Reverse Proxy

1. Simple Meaning

A Reverse Proxy is like a middleman between the internet user (client) and your actual application/server.

When someone visits your website:

  1. Their request first goes to Nginx (the middleman).

  2. Nginx forwards it to the correct backend server (Node.js, PHP, etc.).

  3. The backend sends the response to Nginx.

  4. Nginx sends it back to the user.

The user never directly talks to your backend server — only to Nginx.


2. Real-Life Example

Imagine:

  • You own a restaurant 🍽️

  • There’s a reception counter at the entrance

  • Customers never directly enter the kitchen

  • They tell the receptionist (reverse proxy) their order

  • The receptionist tells the chef (backend server)

  • The chef prepares the food and gives it to the receptionist

  • The receptionist gives the food to the customer

Here:

  • Customer = User’s browser

  • Receptionist = Nginx Reverse Proxy

  • Chef = Your backend application


3. Why Use a Reverse Proxy?

  • Hide your kitchen → Nobody sees your actual backend server or its IP address.

  • Handle multiple chefs → If you have many backend servers, the receptionist can send customers to the less busy one.

  • Extra services → Receptionist can give menus (static files) directly without disturbing the chef.

  • Security → Receptionist checks if the customer is allowed before passing the order.

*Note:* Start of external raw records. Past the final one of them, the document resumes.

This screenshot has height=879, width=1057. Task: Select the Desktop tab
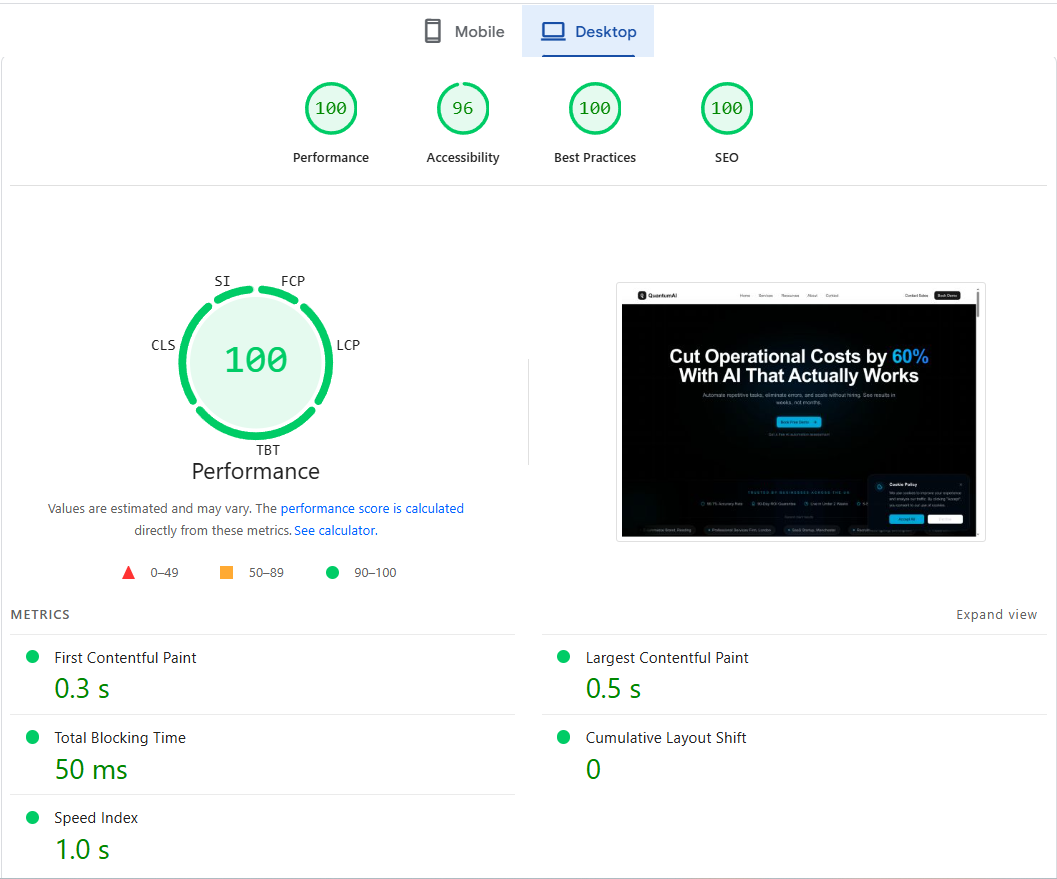588,31
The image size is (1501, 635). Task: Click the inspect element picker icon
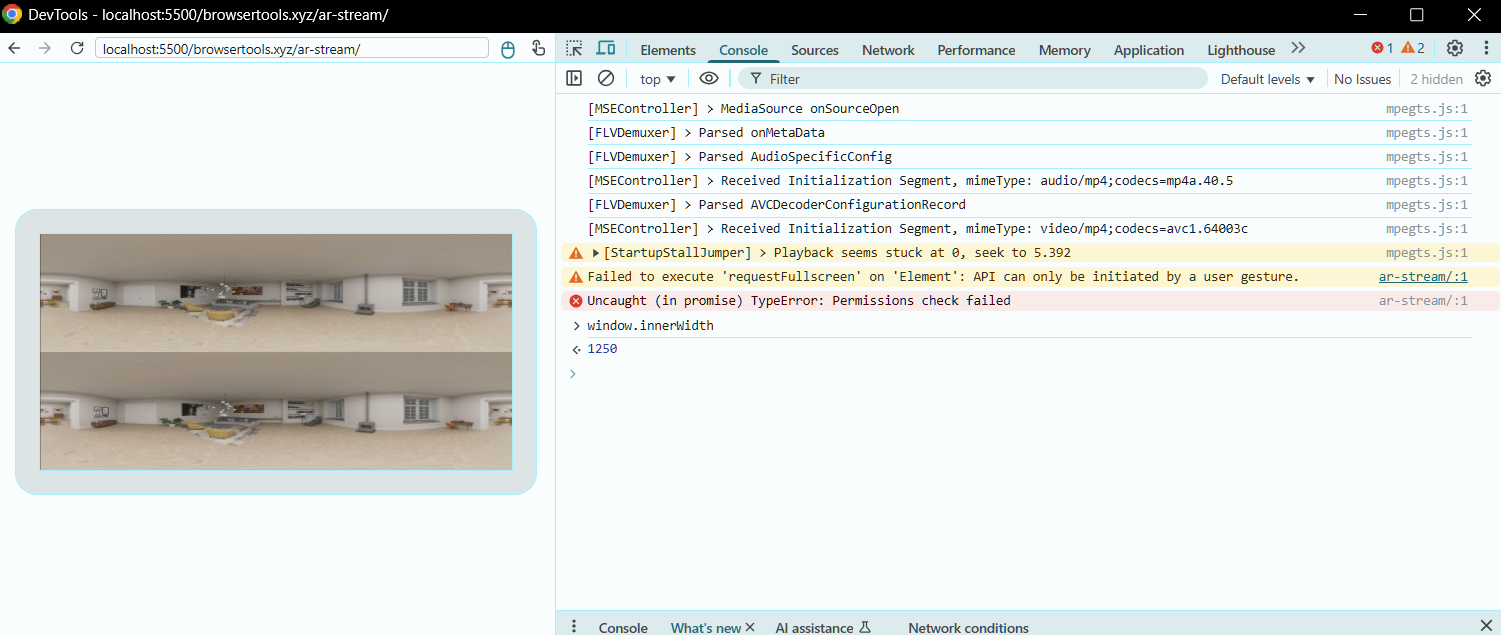click(x=573, y=49)
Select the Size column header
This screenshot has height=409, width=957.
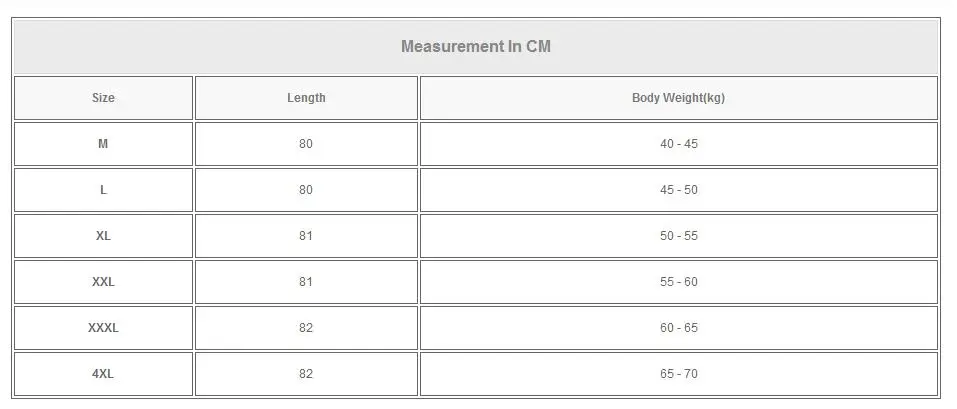tap(103, 98)
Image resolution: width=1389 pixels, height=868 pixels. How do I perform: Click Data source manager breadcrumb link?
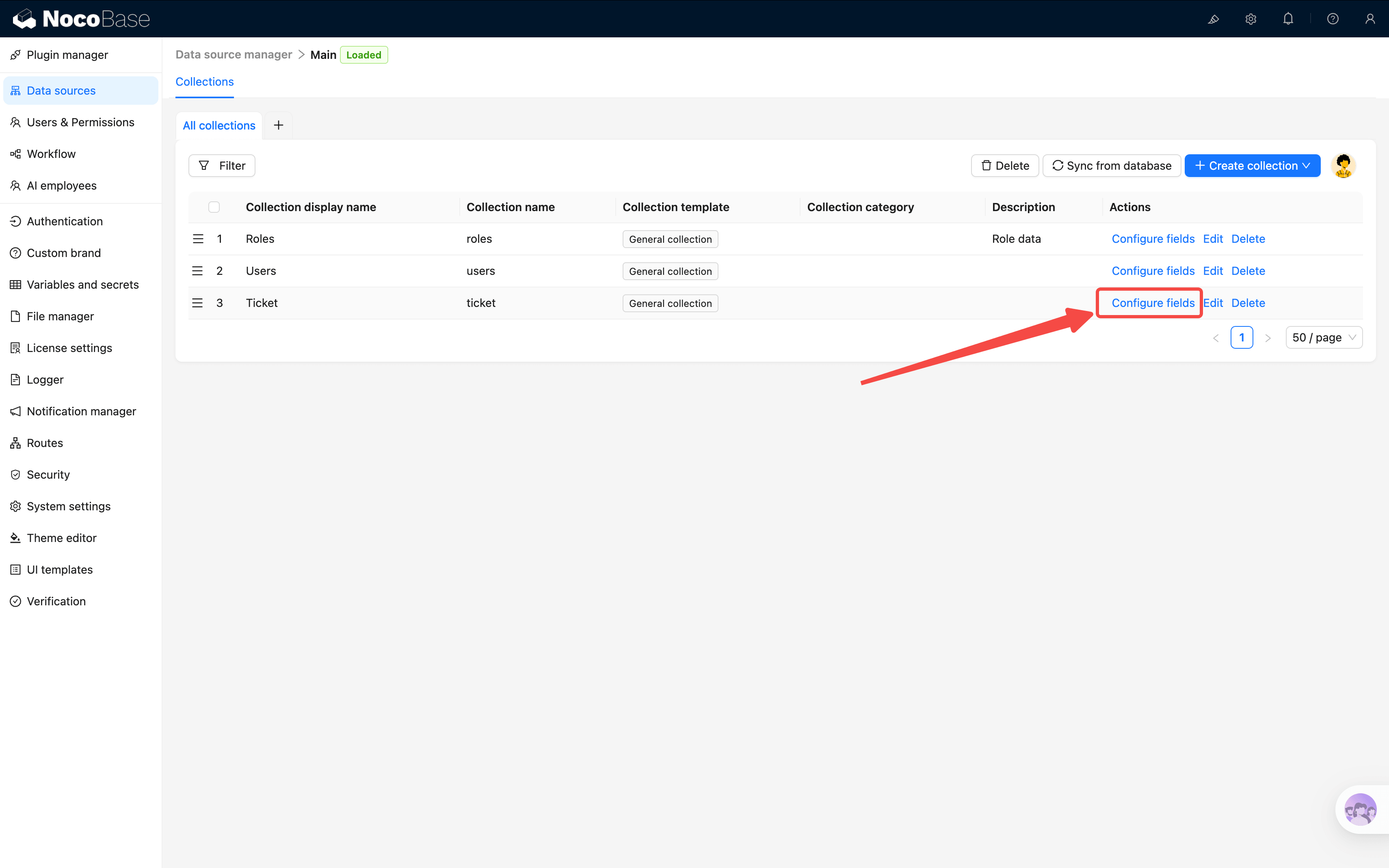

4. Beginner-Friendly Example with Nginx

You have:

  • Frontend HTML/var/www/html

  • Backend Node.js → running on port 3000

You want:

  • example.com → show frontend

  • example.com/api → talk to backend

Nginx config:

server {
    listen 80;
    server_name example.com;

    # Serve website files directly
    location / {
        root /var/www/html;
        index index.html;
    }

    # Reverse proxy for backend
    location /api {
        proxy_pass http://localhost:3000;
    }
}

5. How it Works (Step-by-Step)

  1. User types example.com/api/users in browser.

  2. Request goes to Nginx.

  3. Nginx sees /api and forwards it to http://localhost:3000.

  4. Backend sends JSON data to Nginx.

  5. Nginx sends data to user.


6. Extra Things Nginx Can Do in Reverse Proxy

  • HTTPS (secure connection) → So backend only needs HTTP.

  • Caching → Store common responses to reply faster.

  • Load balancing → Distribute requests between multiple backend servers.